Is it wrong to be angry? It is, like sadness, a forbidden feeling. Like a secret sin. The public eye must shun it with stares if it were exposed. Or is that merely the inability to compose any proper reaction? That they fear that their own hidden feelings might, too, come loose? But, why? Maybe it is bad. It is bad to be angry. Because, like sadness, anger is the suspension of reason. You become vulnerable, unstable. You are in danger to say, "I feel", and mean it.

Perhaps what we really fear is the power if anger. Anger brings change; it is inspiration far more powerful than melancholy. And, unlike sadness, it is unpoetic. It is a wild, ravenous monster, violent, strong. Unrelenting. It is a murderous instinct which makes us Kings of the Beasts.

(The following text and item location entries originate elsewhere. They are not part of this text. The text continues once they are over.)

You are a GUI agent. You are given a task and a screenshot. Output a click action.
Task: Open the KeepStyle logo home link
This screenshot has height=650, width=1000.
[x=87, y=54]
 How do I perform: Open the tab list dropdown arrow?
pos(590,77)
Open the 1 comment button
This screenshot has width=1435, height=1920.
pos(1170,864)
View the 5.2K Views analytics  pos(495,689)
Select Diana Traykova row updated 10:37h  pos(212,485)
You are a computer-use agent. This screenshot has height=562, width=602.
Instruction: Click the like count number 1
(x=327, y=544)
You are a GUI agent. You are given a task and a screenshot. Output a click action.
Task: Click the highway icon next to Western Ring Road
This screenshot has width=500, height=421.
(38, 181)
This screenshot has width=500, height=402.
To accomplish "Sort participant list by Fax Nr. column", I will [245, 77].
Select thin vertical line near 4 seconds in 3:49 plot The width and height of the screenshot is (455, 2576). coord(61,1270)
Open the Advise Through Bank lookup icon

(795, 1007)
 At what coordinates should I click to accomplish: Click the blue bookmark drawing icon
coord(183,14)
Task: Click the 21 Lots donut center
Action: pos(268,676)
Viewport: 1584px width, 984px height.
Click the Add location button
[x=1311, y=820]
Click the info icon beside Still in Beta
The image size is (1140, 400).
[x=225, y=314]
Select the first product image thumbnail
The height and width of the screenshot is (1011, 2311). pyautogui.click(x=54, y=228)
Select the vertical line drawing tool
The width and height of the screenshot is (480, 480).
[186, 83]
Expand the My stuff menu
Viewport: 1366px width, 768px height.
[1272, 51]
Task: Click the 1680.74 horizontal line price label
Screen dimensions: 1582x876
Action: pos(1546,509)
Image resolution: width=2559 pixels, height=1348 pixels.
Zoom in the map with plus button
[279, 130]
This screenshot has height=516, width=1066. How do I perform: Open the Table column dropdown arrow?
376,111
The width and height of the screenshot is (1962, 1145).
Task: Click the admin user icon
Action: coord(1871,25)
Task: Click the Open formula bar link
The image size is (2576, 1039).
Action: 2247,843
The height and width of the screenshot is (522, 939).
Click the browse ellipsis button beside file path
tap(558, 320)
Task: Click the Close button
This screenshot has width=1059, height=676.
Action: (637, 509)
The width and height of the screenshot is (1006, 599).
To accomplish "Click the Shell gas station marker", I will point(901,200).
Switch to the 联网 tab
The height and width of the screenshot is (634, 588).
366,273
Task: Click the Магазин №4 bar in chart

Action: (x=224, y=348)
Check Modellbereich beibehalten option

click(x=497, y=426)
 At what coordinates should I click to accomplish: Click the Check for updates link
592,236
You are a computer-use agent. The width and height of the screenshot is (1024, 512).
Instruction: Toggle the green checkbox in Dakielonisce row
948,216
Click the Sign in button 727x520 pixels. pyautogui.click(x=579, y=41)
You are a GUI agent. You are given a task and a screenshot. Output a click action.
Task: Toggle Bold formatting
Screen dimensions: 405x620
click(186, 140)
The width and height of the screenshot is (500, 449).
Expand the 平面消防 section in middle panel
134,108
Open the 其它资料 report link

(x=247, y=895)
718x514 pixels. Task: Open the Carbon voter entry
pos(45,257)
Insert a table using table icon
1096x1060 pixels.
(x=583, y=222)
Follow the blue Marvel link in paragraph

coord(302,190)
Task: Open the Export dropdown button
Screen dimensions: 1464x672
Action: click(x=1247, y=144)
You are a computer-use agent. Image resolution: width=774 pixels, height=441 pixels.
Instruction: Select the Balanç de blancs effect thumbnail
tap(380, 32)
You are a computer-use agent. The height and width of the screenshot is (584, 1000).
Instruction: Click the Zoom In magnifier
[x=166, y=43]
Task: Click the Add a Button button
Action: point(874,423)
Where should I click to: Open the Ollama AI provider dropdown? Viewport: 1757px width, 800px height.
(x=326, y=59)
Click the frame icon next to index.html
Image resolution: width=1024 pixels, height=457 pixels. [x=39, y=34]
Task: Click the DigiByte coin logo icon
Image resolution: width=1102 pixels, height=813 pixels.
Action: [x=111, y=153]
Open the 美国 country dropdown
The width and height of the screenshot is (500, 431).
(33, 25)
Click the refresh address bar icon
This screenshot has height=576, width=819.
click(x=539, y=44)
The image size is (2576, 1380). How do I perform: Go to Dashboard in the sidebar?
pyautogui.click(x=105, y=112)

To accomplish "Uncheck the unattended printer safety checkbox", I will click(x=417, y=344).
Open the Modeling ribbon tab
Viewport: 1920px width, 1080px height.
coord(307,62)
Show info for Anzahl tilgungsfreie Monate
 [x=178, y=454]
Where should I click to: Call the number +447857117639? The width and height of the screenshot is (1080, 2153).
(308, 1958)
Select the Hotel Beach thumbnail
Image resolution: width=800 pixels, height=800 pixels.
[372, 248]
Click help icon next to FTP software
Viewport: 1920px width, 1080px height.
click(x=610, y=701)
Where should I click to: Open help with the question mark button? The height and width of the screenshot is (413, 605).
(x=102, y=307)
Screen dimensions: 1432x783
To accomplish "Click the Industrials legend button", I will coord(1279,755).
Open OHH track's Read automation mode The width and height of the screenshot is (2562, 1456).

Maybe we hate anger because it great strength, not wise.

Saturday, September 20

like catching stars.

And that moment of Beauty-
     it was just another moment

   lost. It lived
only for so long    before
       it was

   forgotten.

Wednesday, September 17

we were born rational

I am a cold, surgical knife
Sterile
Glist'ning in the professional
White lights
Ready to cut myself open
To bleed me dry of
Every last feeling
That should impede the trains of logic
I shall be the perfect
Tool, precise
To three significant figures
Purely mathematical
With unwavering conclusiveness
Backed by pertinant evidence
Like the surety of trained hands
Specific and
Empirically tested
With all soundness and cogency
I am a cold surgeon.

Sunday, September 14

the fool's cap with my name all over it

I can't help but feel that I have removed an important part of my brain to be handed in with my scripts and essays such that I remotely remember whether or not I had it to begin with. At least it wasn't painful, though.

Sunday, September 7

home sweet home

With a turn of the key
We enter back into
Our lodging,
Tired from the full day out,
Groggy from the long ride home,
But still, we scuff our way
To our individual rooms
To undress, removing
The clothes that decided
Whether we were
Stylish Formal Casual Trendy
For today
Into our homey shab
- only safe to be worn
As beddress -
And relax our posture
Into repose
And when the picture we painted
Is stripped back to its
Unsightly plainness,
Naked we return to the
Solitude of our bathrooms
To face the unlying mirrors of
Reality that tell us:
Our hair is messy,
And the under-eye is swollen,
And we have a fresh pimple,
And we seriously need some
Serious jogging
Then once we quietly
Convince ourselves of
The dire need to fix up the
Bad hair and the
Bad bags and the
Bad skin and the
Bad bod tomorrow,
We dive back into the sink
To wash away the residual smiles
That we had garnered in the daytime
And remind ourselves how
Glad we are to be
Home sweet home

Saturday, September 6

fear and insecurity

When definition fails, only uncertainty can follow. Much like how Nothingness is neither stable, nor volatile, nor constant, nor changeable, nor free, nor contained, nor shrinkable, nor expandable, nor inert, nor passive, nor active, nor reactive, so will anything be when Definition and the boundaries that we imagined are rejected.

Friday, September 5

this is only preliminary.

It is a strange relief to be trapped in meaninglessness, long and toiling sentences, and, to be buried but dwelling upon the mass-printed dullness of words that do nothing but toy with your mind to make it less of the Devil's Workshop - so it is often called.